▸ **Page text**:
The books our experts recommend show how grammar and punctuation can be made interesting. Writer and self-confessed “grammar geek” Mark Nichol chooses his best books on grammar and punctuation. He discusses the role of linguistic authorities and when it is right and wrong to get fussy about usage. Among his choices are Garner’s Modern English Usageby Bryan A. Garner, Spunk & Bite: A Writer’s Guide to Bold Contemporary Style by Arthur Plotnik and The Copyeditor’s Handbook: A Guide for Book Publishing and Corporate Communications by Amy Einsohn.
Jonathon Green, lexicographer and dictionary maker chooses his best books on slang, which he defines as “counter-language”, since “at its heart it’s down, it’s dirty, it’s grubby, it’s tart, it’s essentially subversive.” He adds that it’s very thematic, which produces a lot of synonyms: 1,500 for having sex, 1,000 each for penises and vaginas and 2,000 drunkard- and drink-related words. Among his choices are A Dictionary of Modern Slang, Cant and Vulgar Words by Jon Camden Hotten, which was a pioneering work in the 19th century and The Corner: a Year in the Life of an Inner-City Neighbourhood by David Simon and Edward Burns, an account of a West Baltimore family destroyed by drugs, heavily laced with the slang of that particular city and culture. He also chooses The F Word by Jesse Sheidlower, of which he says, “Everybody should look at this and see how lexicography should be done . . . it’s an amazing piece of scholarship.”

▸ **Task instructions**:
Could you carry on the page text about recommended books on grammar and slang, picking up right after its last sentence?

Records for text and for pointing at elements
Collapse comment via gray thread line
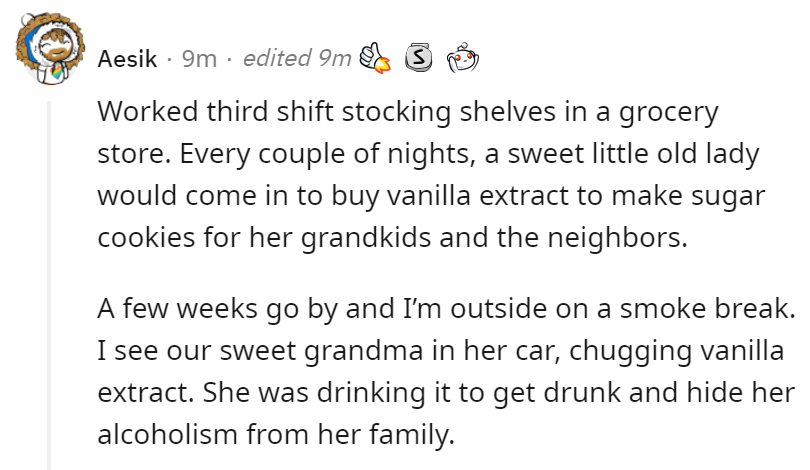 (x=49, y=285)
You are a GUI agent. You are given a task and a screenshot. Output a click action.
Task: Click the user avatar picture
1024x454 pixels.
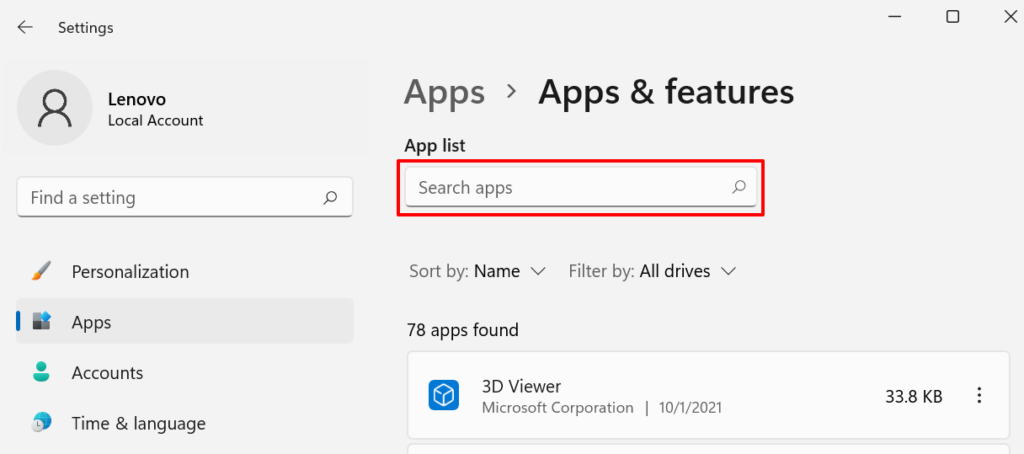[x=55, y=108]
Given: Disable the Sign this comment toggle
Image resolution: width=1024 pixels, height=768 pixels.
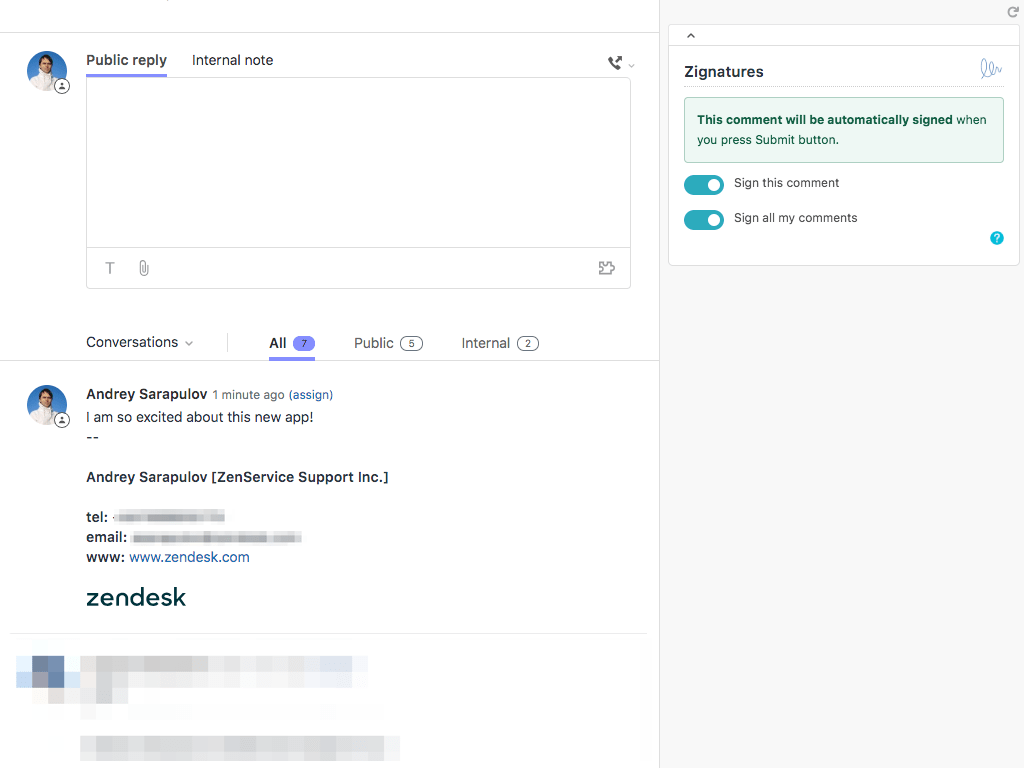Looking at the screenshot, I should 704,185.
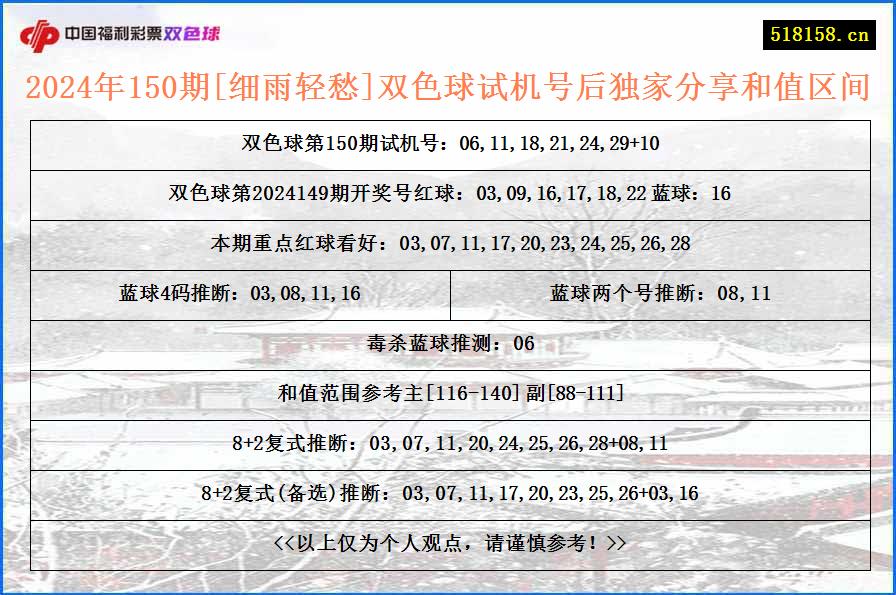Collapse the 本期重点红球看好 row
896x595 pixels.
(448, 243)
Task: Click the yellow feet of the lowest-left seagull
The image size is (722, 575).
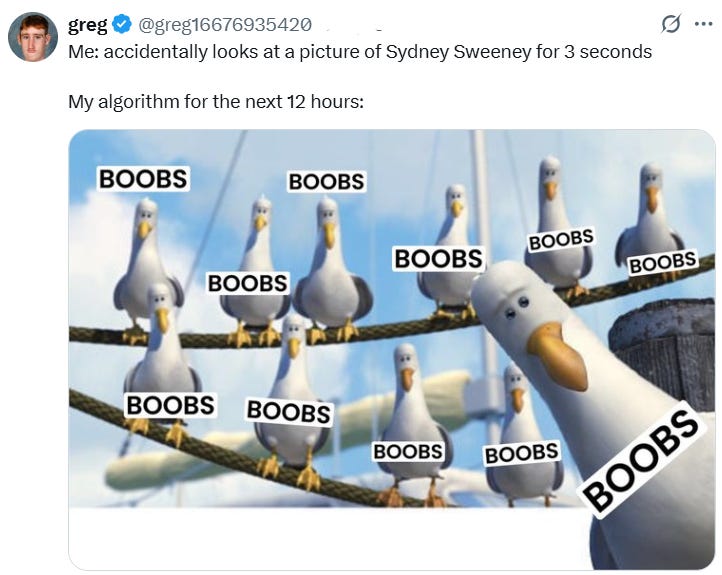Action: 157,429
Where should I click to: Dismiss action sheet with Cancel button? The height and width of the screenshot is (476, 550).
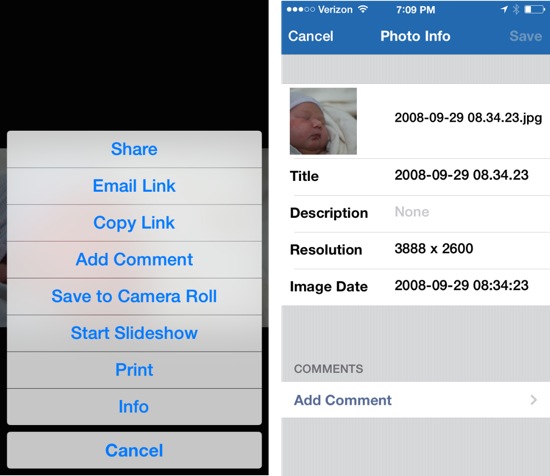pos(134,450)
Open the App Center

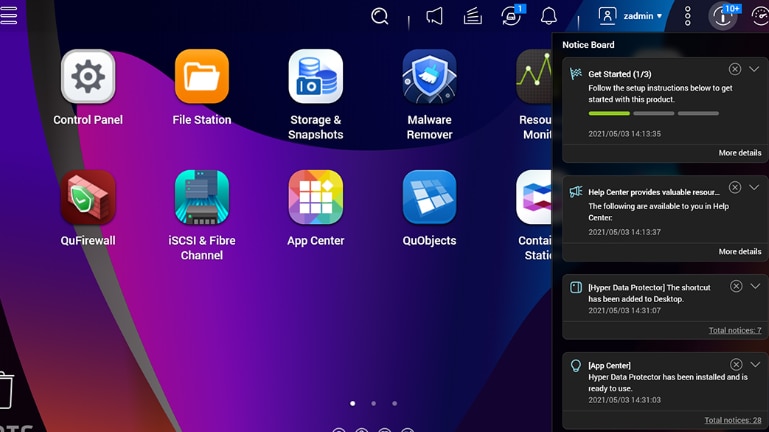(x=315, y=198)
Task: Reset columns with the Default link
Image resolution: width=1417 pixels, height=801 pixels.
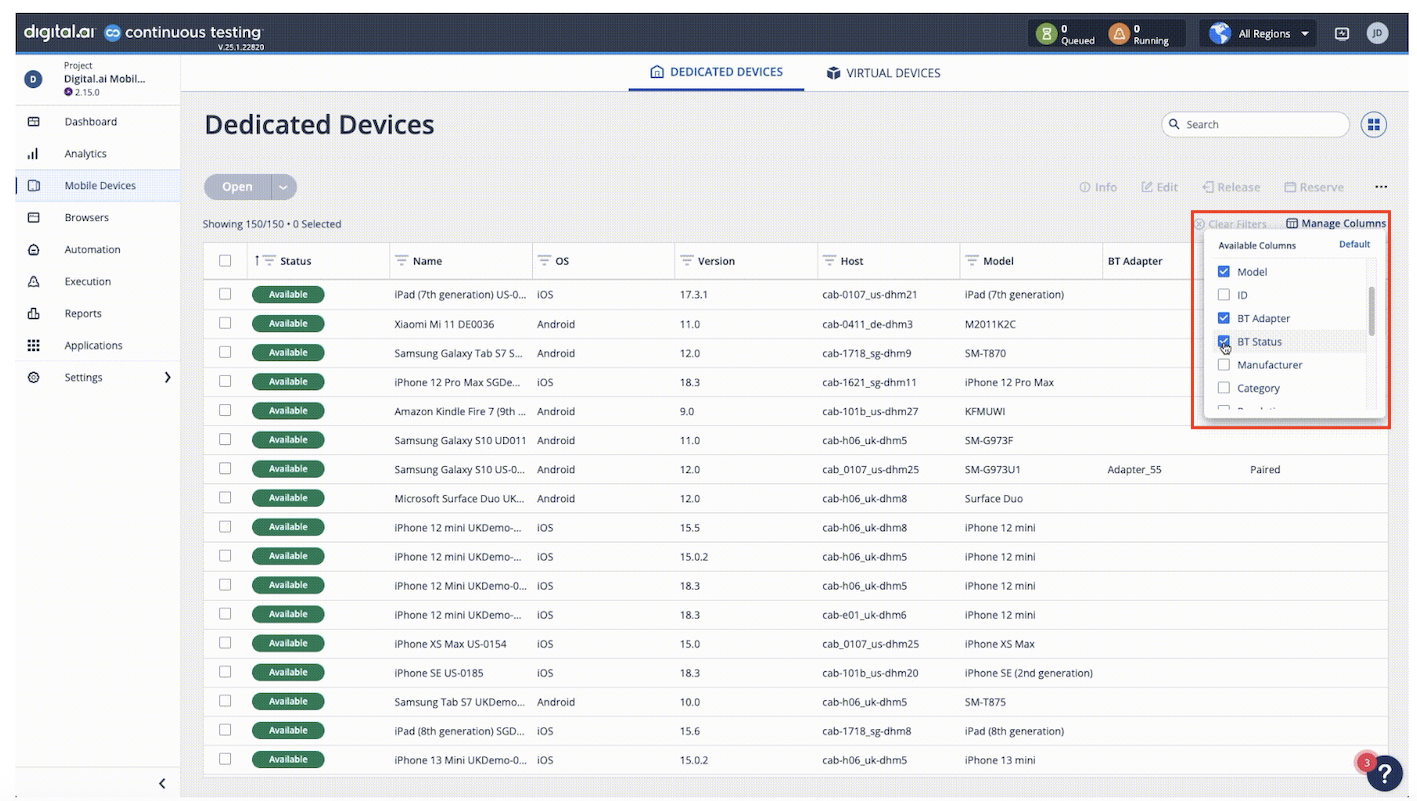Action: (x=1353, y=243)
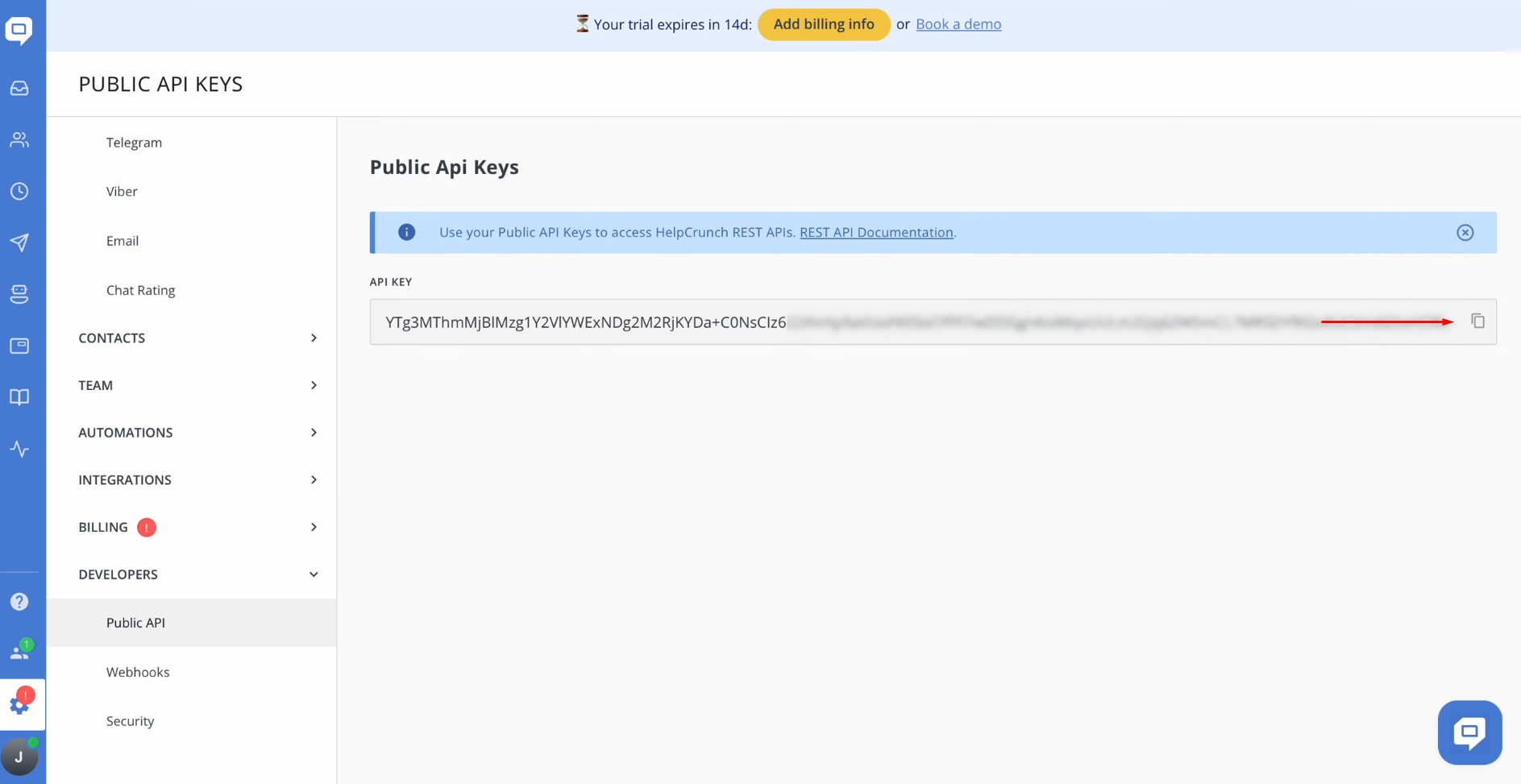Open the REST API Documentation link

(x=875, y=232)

▸ **Result**:
Grammar Books That Prove What They Preach, recommended by Lane Greene
Most grammar books say ‘do this, and that’s that.’ But who says? How do they know? Real rules are grounded in the facts of actual standard usage. Here are five grammar books that show their work, telling you not only what to do but why, and how they know. Accept nothing less.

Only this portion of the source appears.